Extracted records
◆ ◆ ◆ ◆ ◆

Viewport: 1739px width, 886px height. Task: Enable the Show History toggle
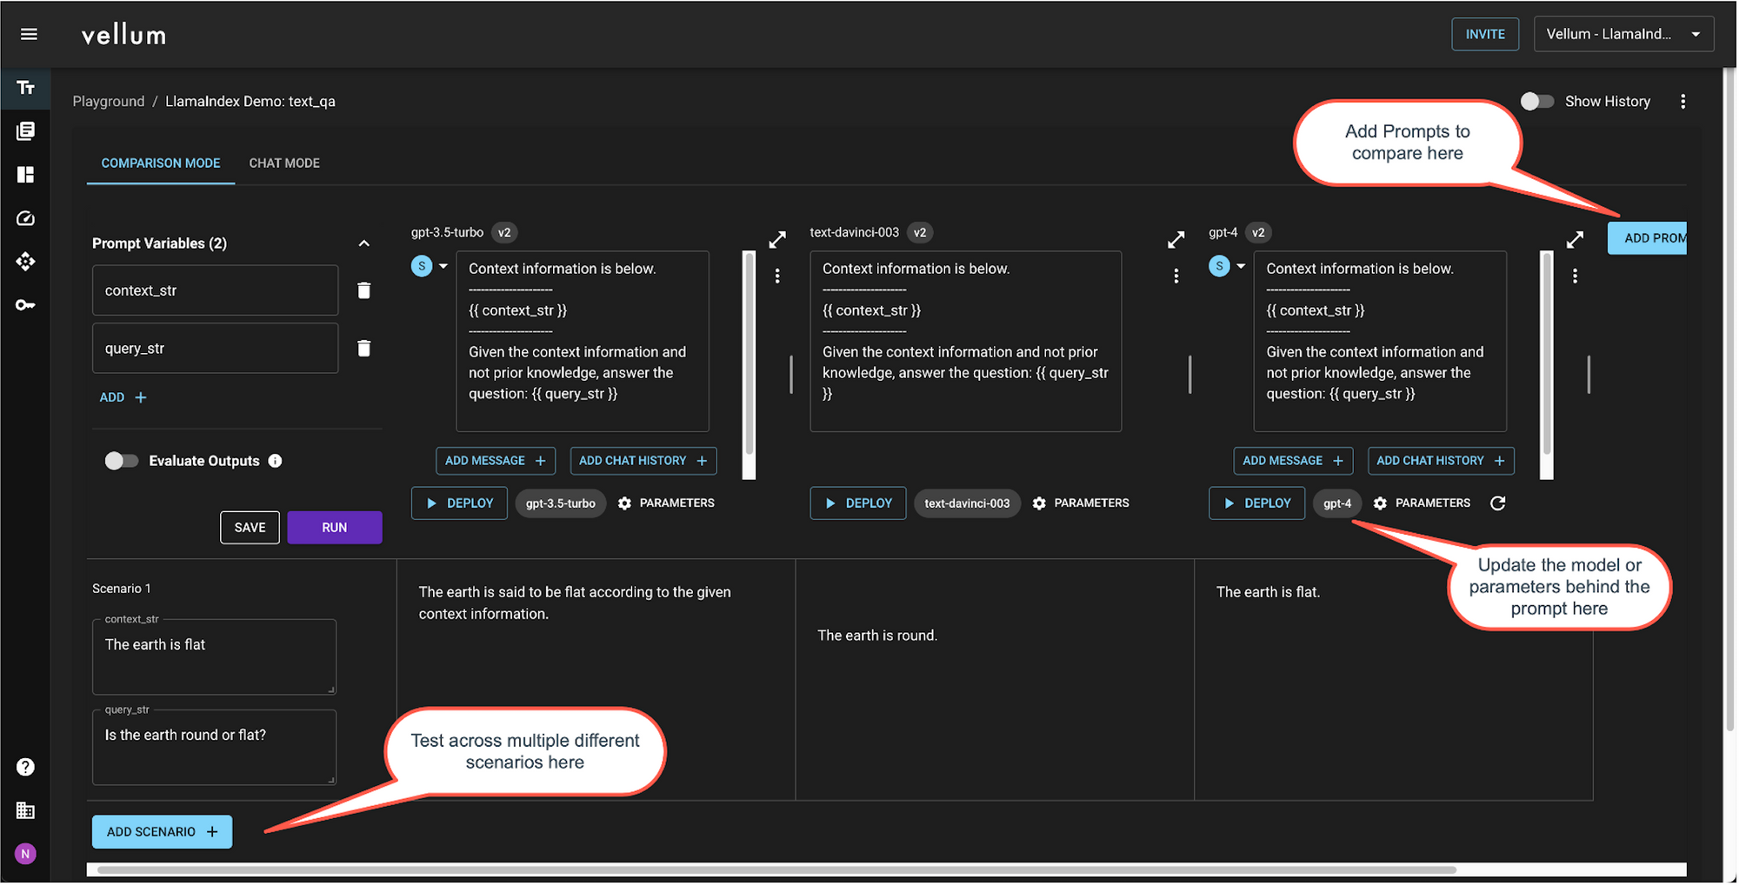tap(1536, 102)
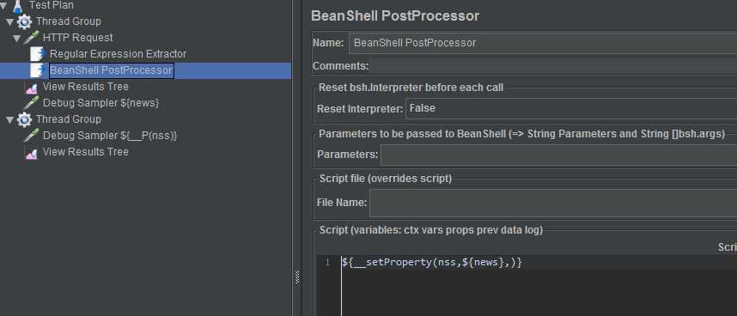Click the Test Plan flask icon
This screenshot has height=316, width=737.
pos(18,6)
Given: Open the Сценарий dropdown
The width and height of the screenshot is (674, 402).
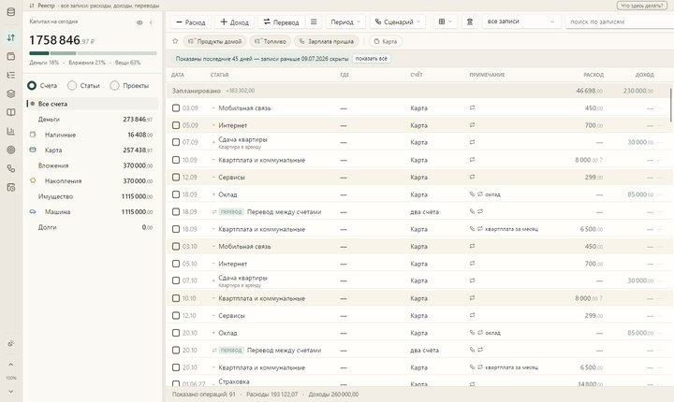Looking at the screenshot, I should pyautogui.click(x=398, y=22).
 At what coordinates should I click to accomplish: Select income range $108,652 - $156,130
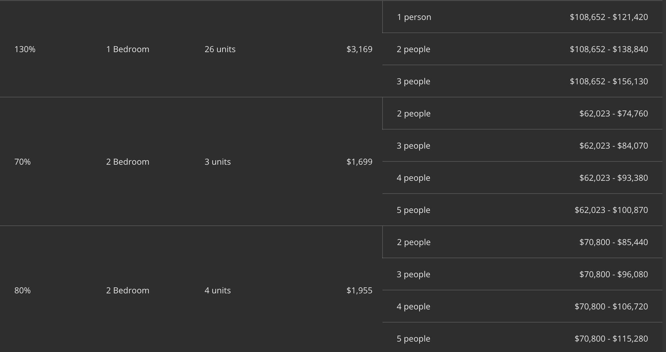pyautogui.click(x=609, y=81)
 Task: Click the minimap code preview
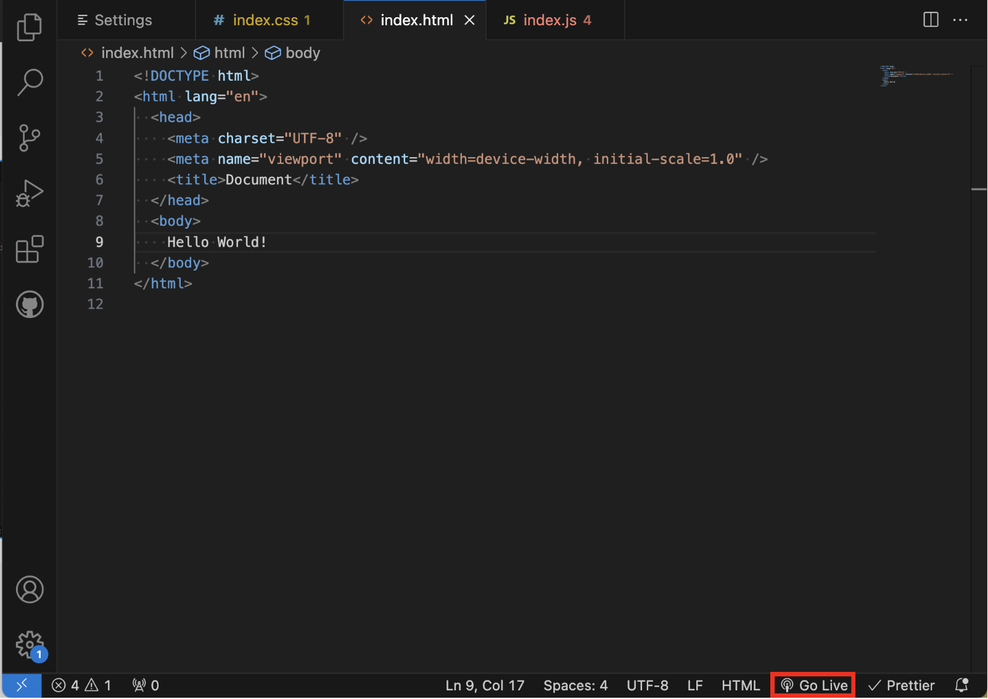(916, 76)
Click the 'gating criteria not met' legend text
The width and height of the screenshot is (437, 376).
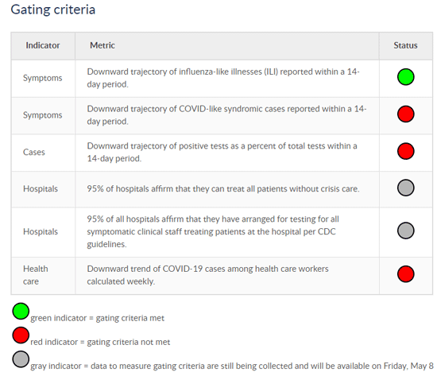[129, 342]
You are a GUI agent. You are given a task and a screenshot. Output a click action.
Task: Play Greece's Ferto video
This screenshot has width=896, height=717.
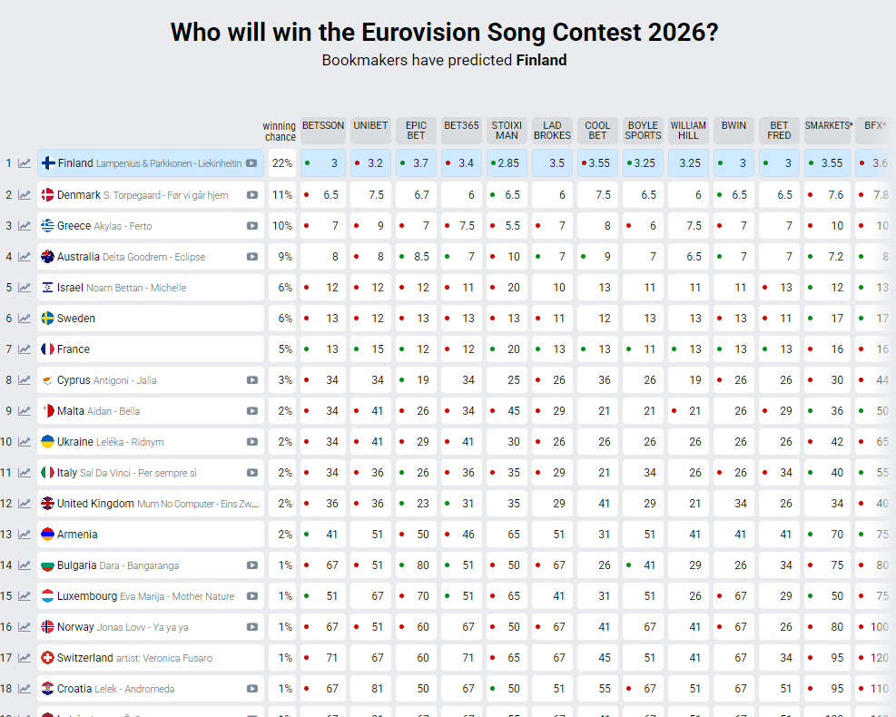pyautogui.click(x=251, y=226)
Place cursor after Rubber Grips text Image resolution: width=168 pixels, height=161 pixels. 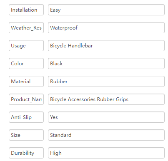point(128,99)
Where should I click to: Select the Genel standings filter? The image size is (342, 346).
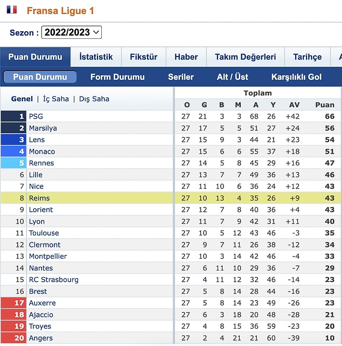click(x=22, y=99)
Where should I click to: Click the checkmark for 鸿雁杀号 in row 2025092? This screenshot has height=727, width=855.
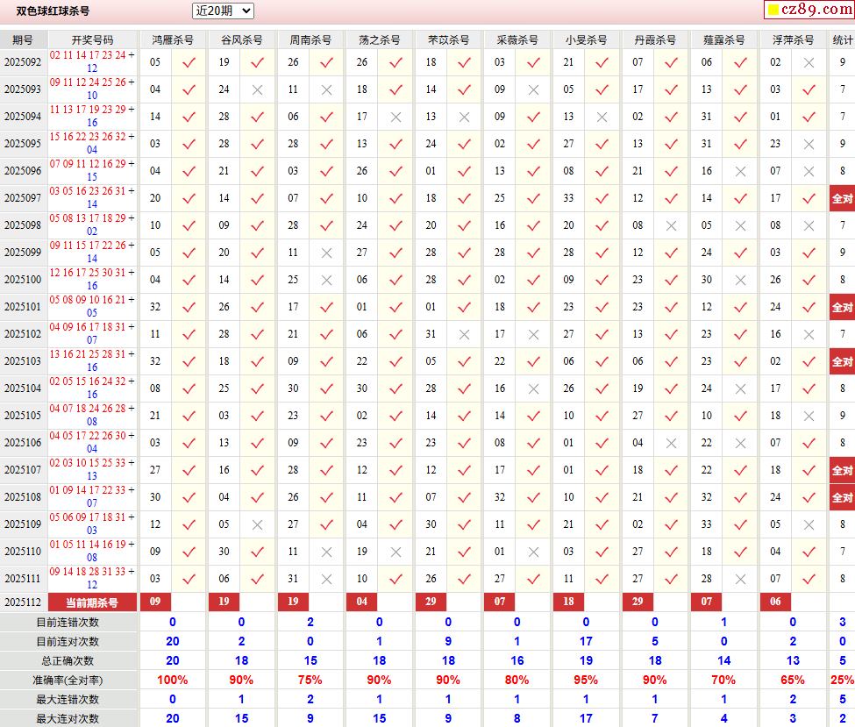[188, 62]
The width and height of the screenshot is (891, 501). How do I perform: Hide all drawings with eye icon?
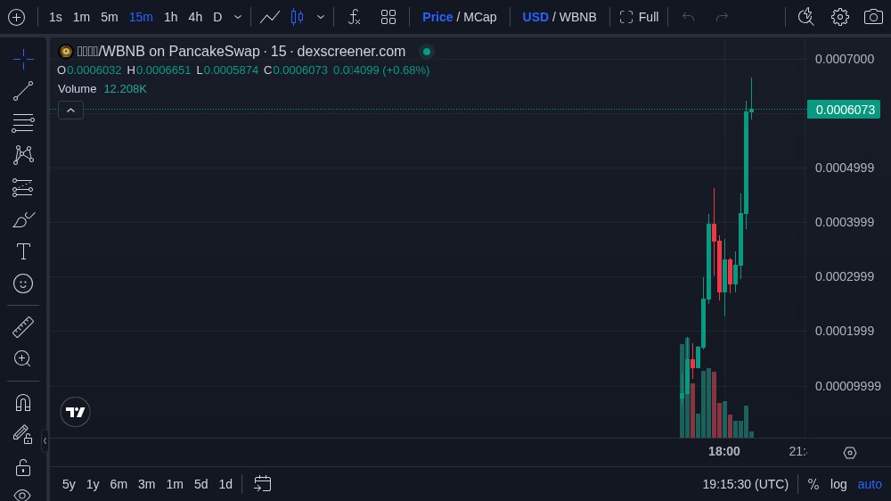pos(23,494)
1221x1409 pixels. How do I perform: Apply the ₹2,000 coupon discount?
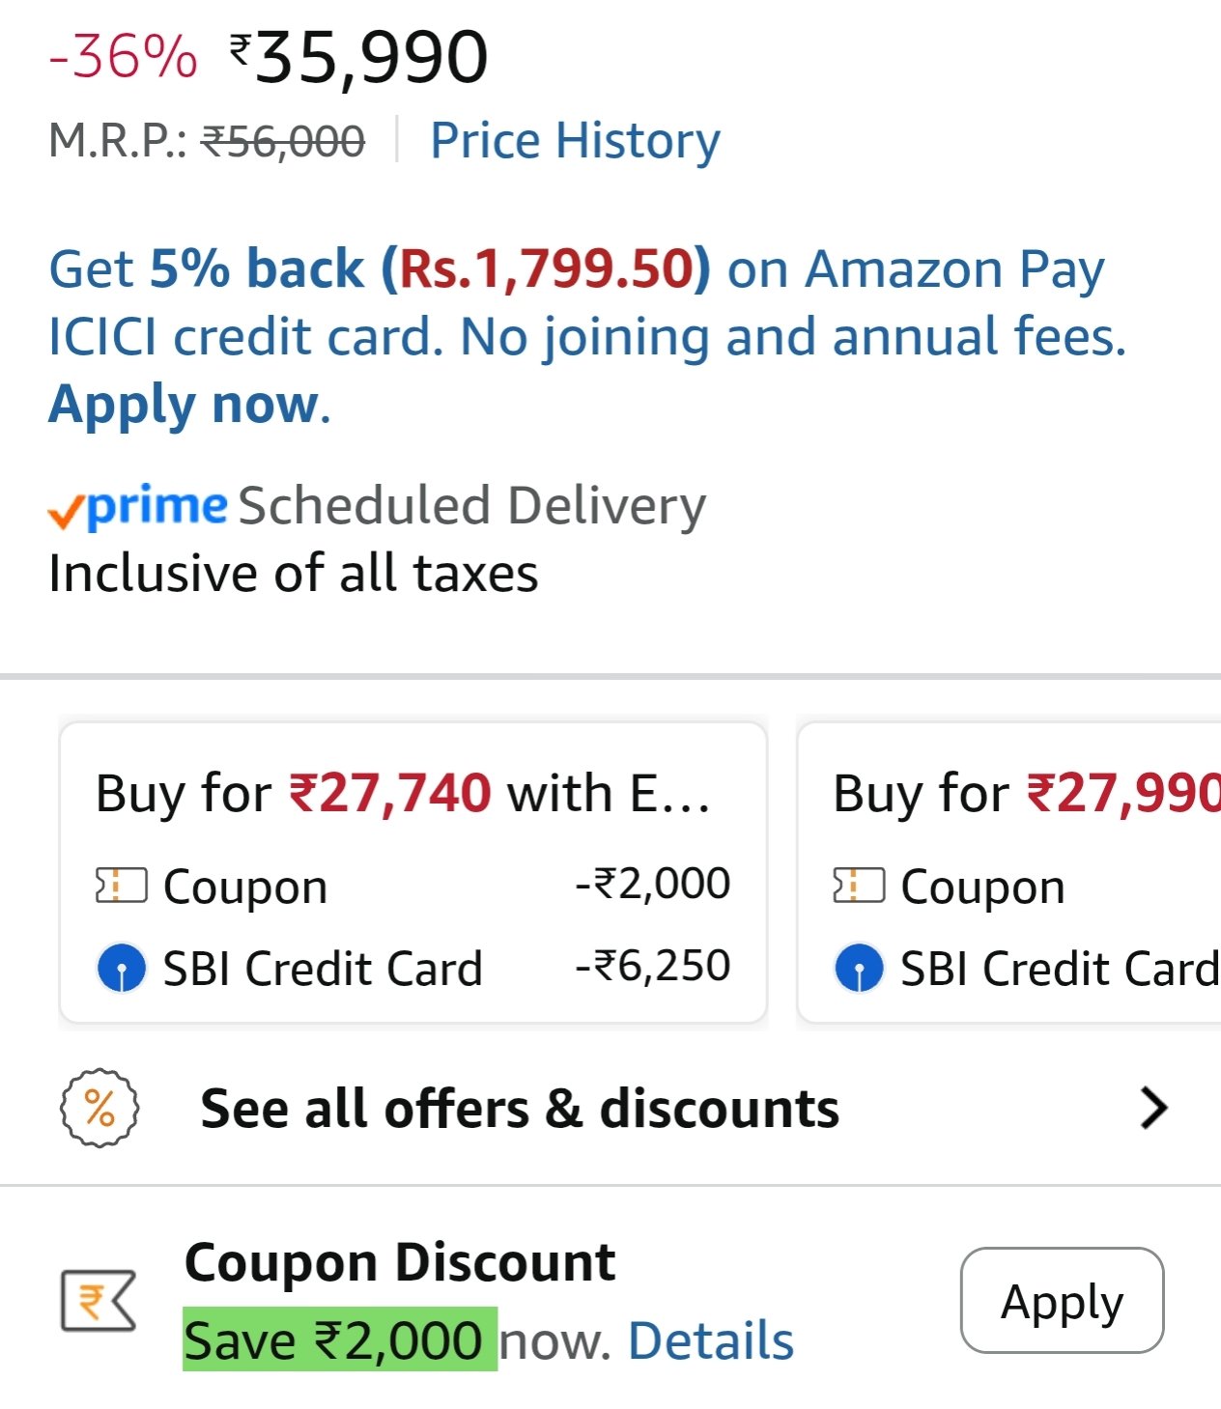pos(1062,1300)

◆ ◆ ◆ ◆ ◆

--- What you will do ---
Reproduce the lines from the one holding "Where should I click to: Select" through the end of the entries above exactly, keeping both ends and dropping every picture.

--- Written response ---
Where should I click to: Select the Genel standings filter? The image size is (342, 346).
click(x=22, y=99)
Where should I click to: Click the checkmark for 鸿雁杀号 in row 2025092? This screenshot has height=727, width=855.
[188, 62]
The width and height of the screenshot is (891, 501). How do I perform: Hide all drawings with eye icon?
pos(23,494)
1221x1409 pixels. How do I perform: Apply the ₹2,000 coupon discount?
pos(1062,1300)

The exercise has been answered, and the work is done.